Namira kembali ke sekolah dengan membonceng Bela. Safira dibonceng oleh Abi. Sedang Rio masih ditahan di kantor polisi, menunggu dijemput oleh orang tuanya.

"Pak, makasih ya udah nganterin saya dengan selamat." Safira berkata sambil mengembalikan helm.

"Hm. Sama-sama." Abi bersiap kembali ke pos polisi. Tapi Safira menahannya.

"Mau minta nomor Bapak, boleh?" Safira mengulurkan ponselnya. Abi menatap wajah Safira sekilas. Kemudian menatap ponselnya, tanpa mau menyambutnya.

"Nggak." Abi menjawab singkat.

Safira melongo mendengar jawaban Abi yang to the poin. Ia terlanjur yakin kalau Abi mau memberikan nomor ponselnya.

"Ke-kenapa, Pak?" tanya Safira malu, wajahnya terlihat hampir menangis. Belum pernah ada yang memperlakukannya sedingin ini. Sebagai cewek yang good looking, hampir semua orang memperlakukannya dengan ramah, kecuali Abi.

"Nggak mau."

Jawaban singkat Abi semakin membuat Safira penasaran. Apa dirinya kurang cantik di mata Abi? Rasanya semua orang sepakat kalau Safira adalah sosok gadis imut dan cantik.

"Bapak kok sombong banget?" protes Safira.

"Terserah saya lah. Kalau saya ramah, nanti dibilang sasimo." Abi bersiap memacu motornya, namun tidak jadi. "Lagian kenapa minta nomor saya? Udah nggak takut sama polisi?" ledek Abi.

Safira menggeleng. "Nggak takut. Tenyata ada juga polisi yang genteng dan baik seperti Bapak. Mana masih muda." Safira terang-terangan memuji Abi. Sedikit membuat wajah Abi memerah.

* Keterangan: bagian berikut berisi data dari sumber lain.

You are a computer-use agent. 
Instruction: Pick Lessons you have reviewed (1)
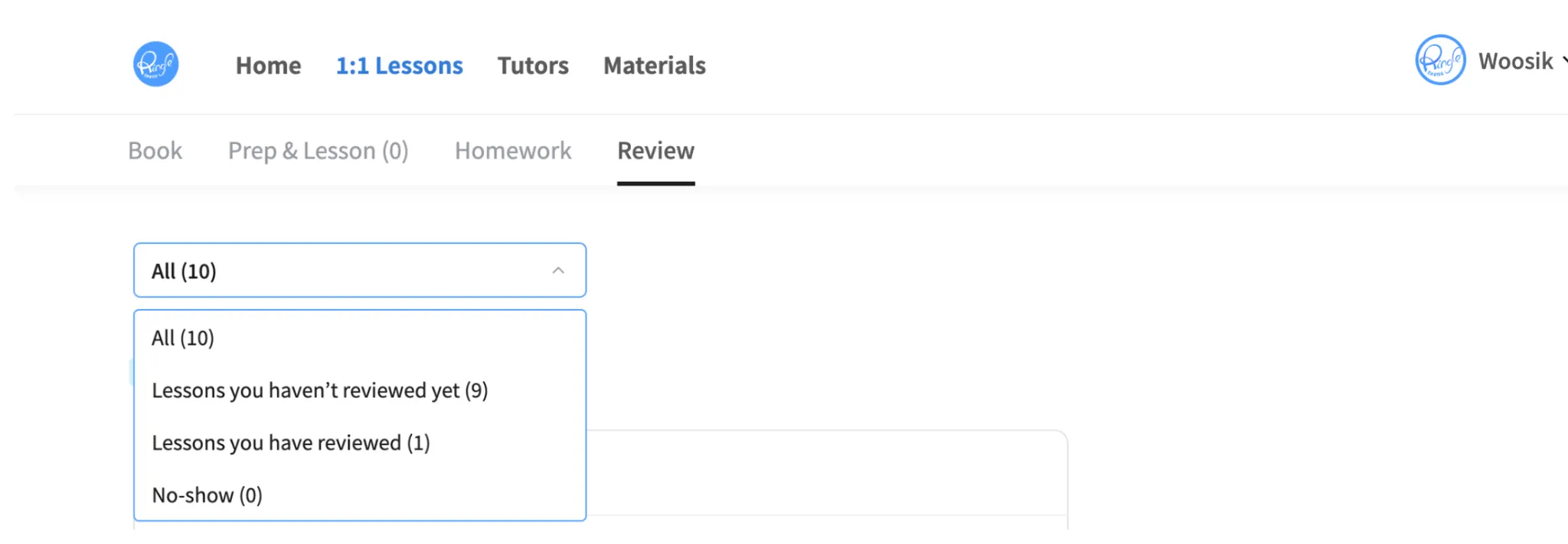(x=290, y=443)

'Dipuji bocil aja GR. Payah gue!' Abi memaki dalam hati.

"Pak, boleh nggak? Ini tangan saya udah pegel loh!" Safira mengguncang ponselnya.

"Belajar dulu yang benar, Dek. Lagian saya udah punya istri." Abi membohongi Safira.

Mendengar Abi telah beristri, membuat hati Safira kecewa. "Yang benar, Pak? Kok nggak ada cincin kawinnya?" tanya Safira curiga.

"Ketinggalan di rumah." Abi menjawab asal. "Ya sudah kamu masuk sana. Besok lagi jangan diulangi boncengan tiga, nggak pakai helm lagi. Kalau nyium aspal kepala kamu bisa bocor."

Abi melajukan motornya, Safira hanya bisa memandang punggungnya dari jauh. Ia menggerutu pelan. "Sialan, rupanya suami orang. Hampir saja gue jadi pelakor."

***

Saat jam istirahat, Safira diam-diam menemui Namira di ruang guru. Saat itu Namira sedang memeriksa kertas ulangan bahasa Indonesia murid kelasnya.

"Ada apa, Safira?" tanya Namira yang heran melihat gadis itu menemuinya di jam istirahat. Pasti ada sesuatu yang penting.

"Cuma mau bilang terima kasih, Bu. Tadi ibu udah mau jemput saya di kantor polisi." Safira menjawab sopan.

"Iya, sama-sama, Safira." Namira menjawab sambil tersenyum tulus.

"Pak polisi yang tadi, teman Ibu?" tebak Safira, ia melihat Abi dan Namira bicara cukup akrab, pakai lo-gue.

"Oh, dia itu sepupu suami Ibu. Kenapa, Safira?" Namira bertanya balik.

"Nggak papa, Bu. Cuma nanya." Safira memilin roknya. Ragu hendak meneruskan ucapannya. "Em, dia ... istrinya orang mana, Bu?" Safira memberanikan diri bertanya.

"Istri?" Namira bingung dengan pertanyaan Safira.

"Istrinya pak polisi yang tadi." Jelas Safira.

"Abi punya istri?" Namira malah bertanya pada dirinya sendiri sambil menggaruk kepalanya.

"Lah, saya ini lagi nanya ke Ibu." Safira ikut bingung.

"Dia nggak punya istri, Safira."

Perasaan Safira terasa lega mendengarnya. Rupanya tadi Abi hanya berbohong padanya. Entah apa maksudnya.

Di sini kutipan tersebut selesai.